◆ Page text
+++

Written by Tom Selby, head of retirement policy at AJ Bell
It is a depressing fact that the more vulnerable people become, the more active financial fraudsters are. We saw this during the worst of the Covid pandemic, and with inflation surging we are seeing it again during the cost-of-living crisis.
Scammers often use sophisticated techniques to swindle people out of their savings, with cryptocurrency ‘investments’ offering huge potential returns increasingly used to tempt people to part with their cash.
These investments often end up being a Ponzi Scheme, or entirely fictitious, with those who hand over their money risking losing everything.
While people of all ages can fall victim to scammers, those who are able to access their retirement pot – potentially the biggest asset they own – will inevitably be a prime target. Huge efforts continue to be made to protect people from thieves, but ultimately the surest way to avoid becoming a scam victim is to know the tricks they use and not hand over your money in the first place.
Here are some steps you can take to help avoid being scammed:
- If someone contacts you out of the blue to talk about your pension, hang up!
Most people at some point will have received a phone call from someone they don’t know claiming to offer an incredible investment opportunity for their savings or a ‘pension review’ service. If this happens, hang up immediately. Equally, don’t respond to text messages, emails or social media contact from someone you don’t know claiming to hold the key to retirement nirvana. In all likelihood this will be a scammer phishing for victims, so, whatever you do, don’t take the bait.
- Don’t deal with unregulated ‘advisers’
While telephone, text, email and social media remain the primary weapons of choice for the modern con artist, some continue to knock on doors; usually targeting older people they think are more likely to be vulnerable. Make sure you only deal with FCA-regulated advisers – this is particularly important as if you are sold an investment by an unregulated individual, you won’t have recourse to compensation.

+++

◆ Collected data
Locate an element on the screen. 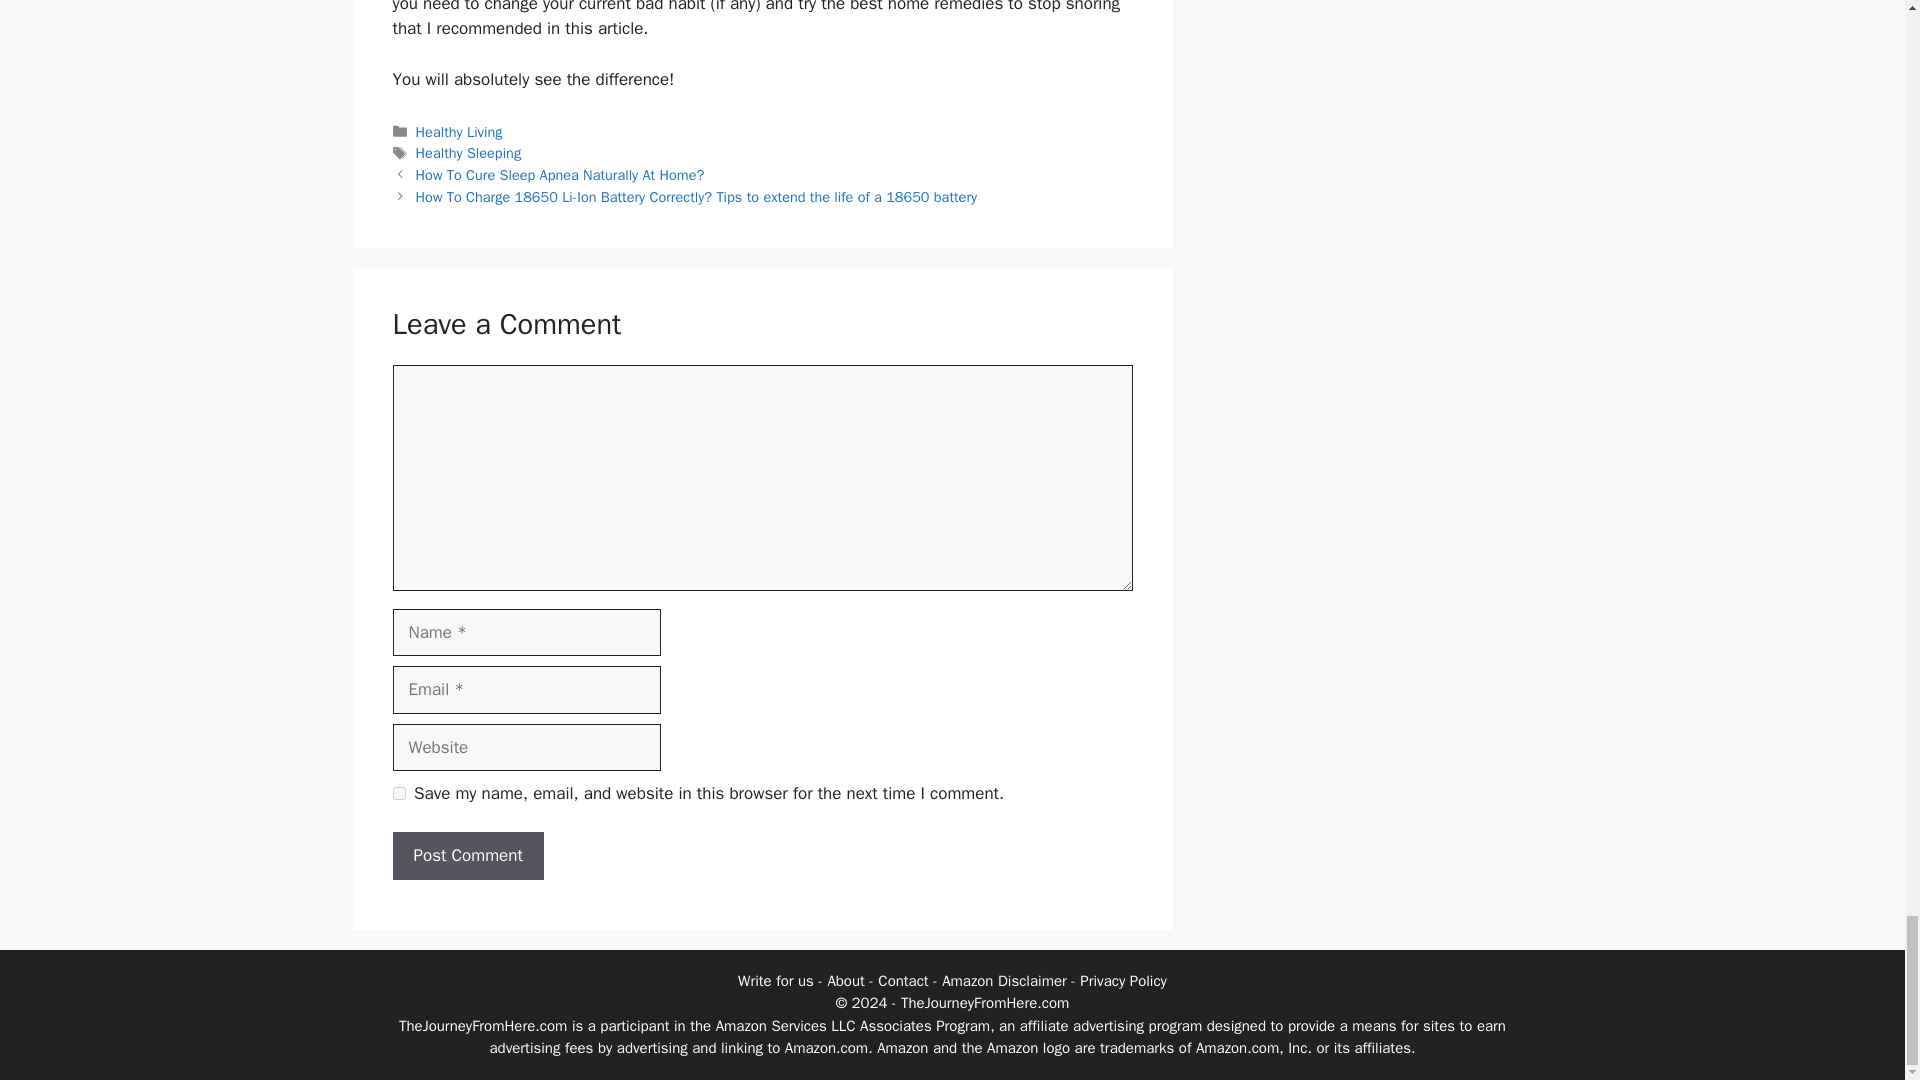 The width and height of the screenshot is (1920, 1080). yes is located at coordinates (398, 794).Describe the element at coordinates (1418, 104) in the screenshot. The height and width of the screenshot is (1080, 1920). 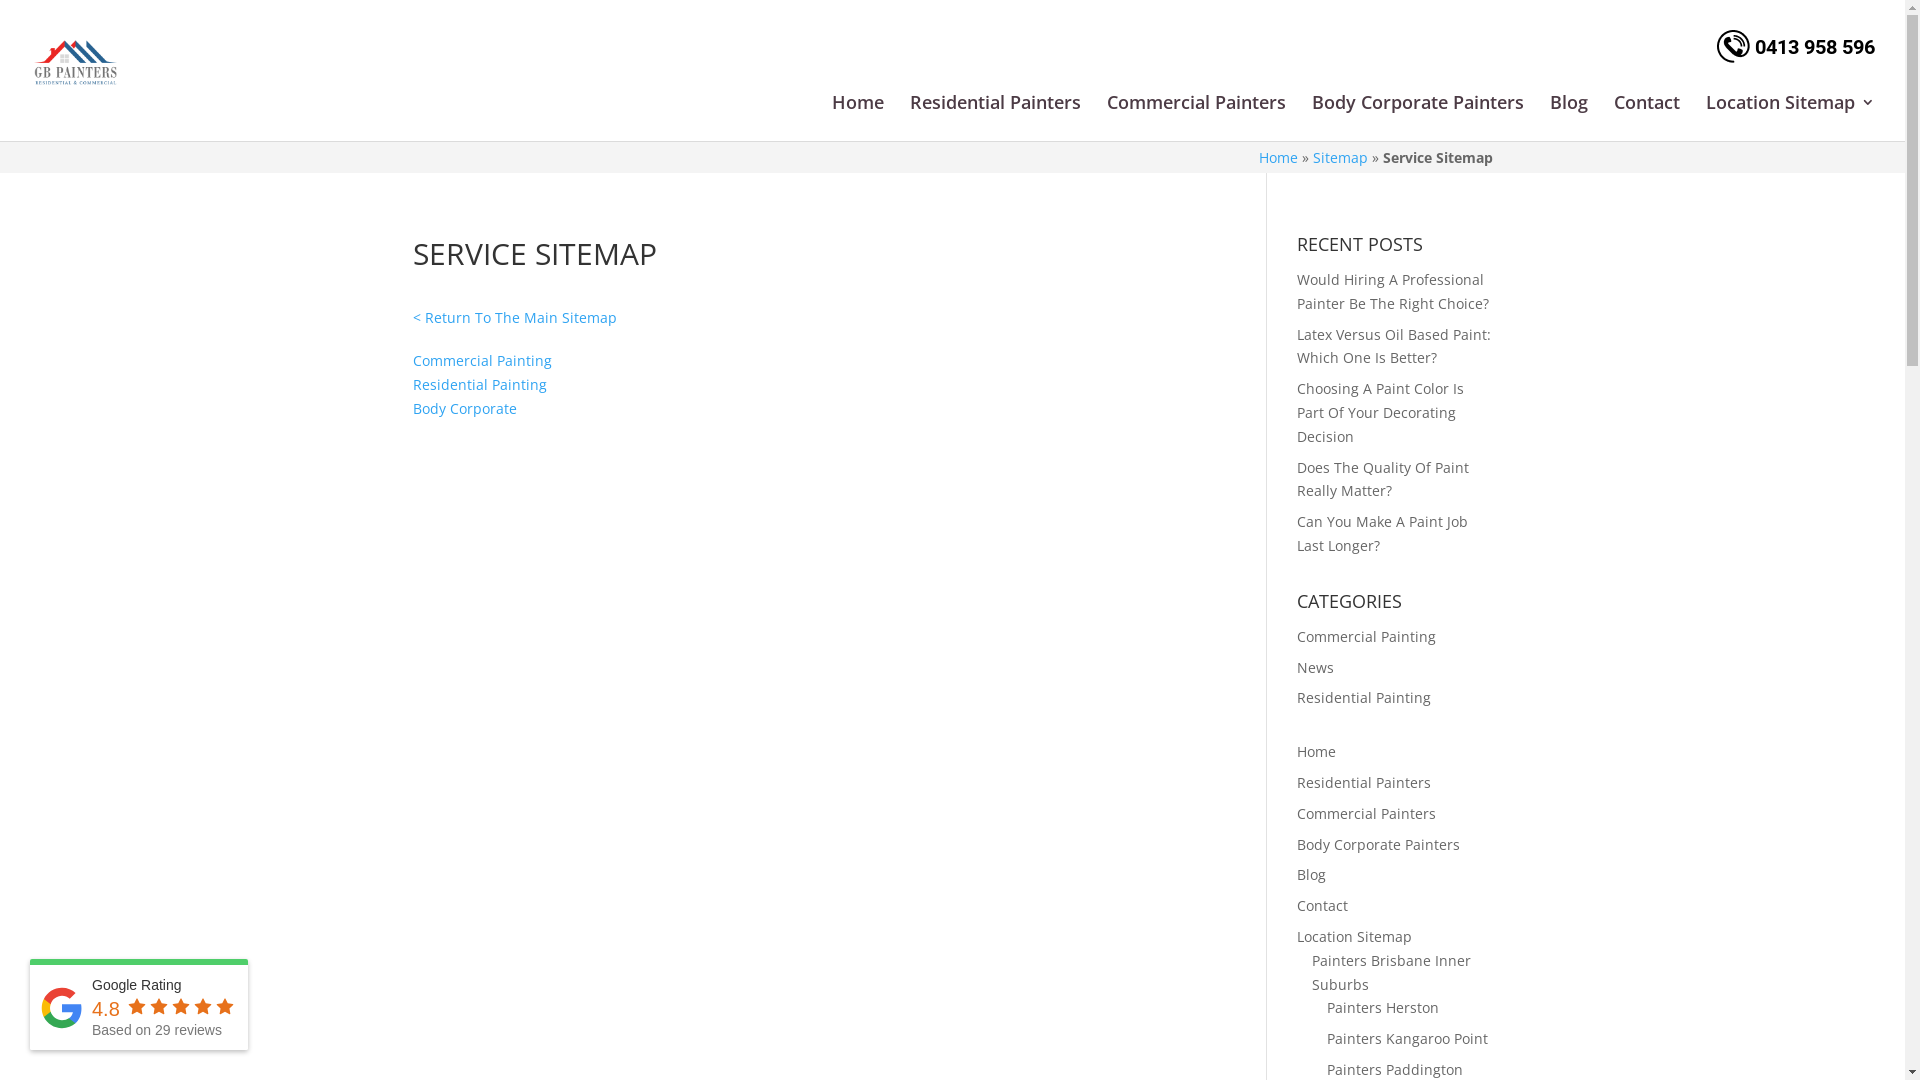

+++

◆ Directions
What does the pension scam article say, word for word, from "Written by Tom" to "the cost-of-living crisis."?

◆ Result of this task
Written by Tom Selby, head of retirement policy at AJ Bell
It is a depressing fact that the more vulnerable people become, the more active financial fraudsters are. We saw this during the worst of the Covid pandemic, and with inflation surging we are seeing it again during the cost-of-living crisis.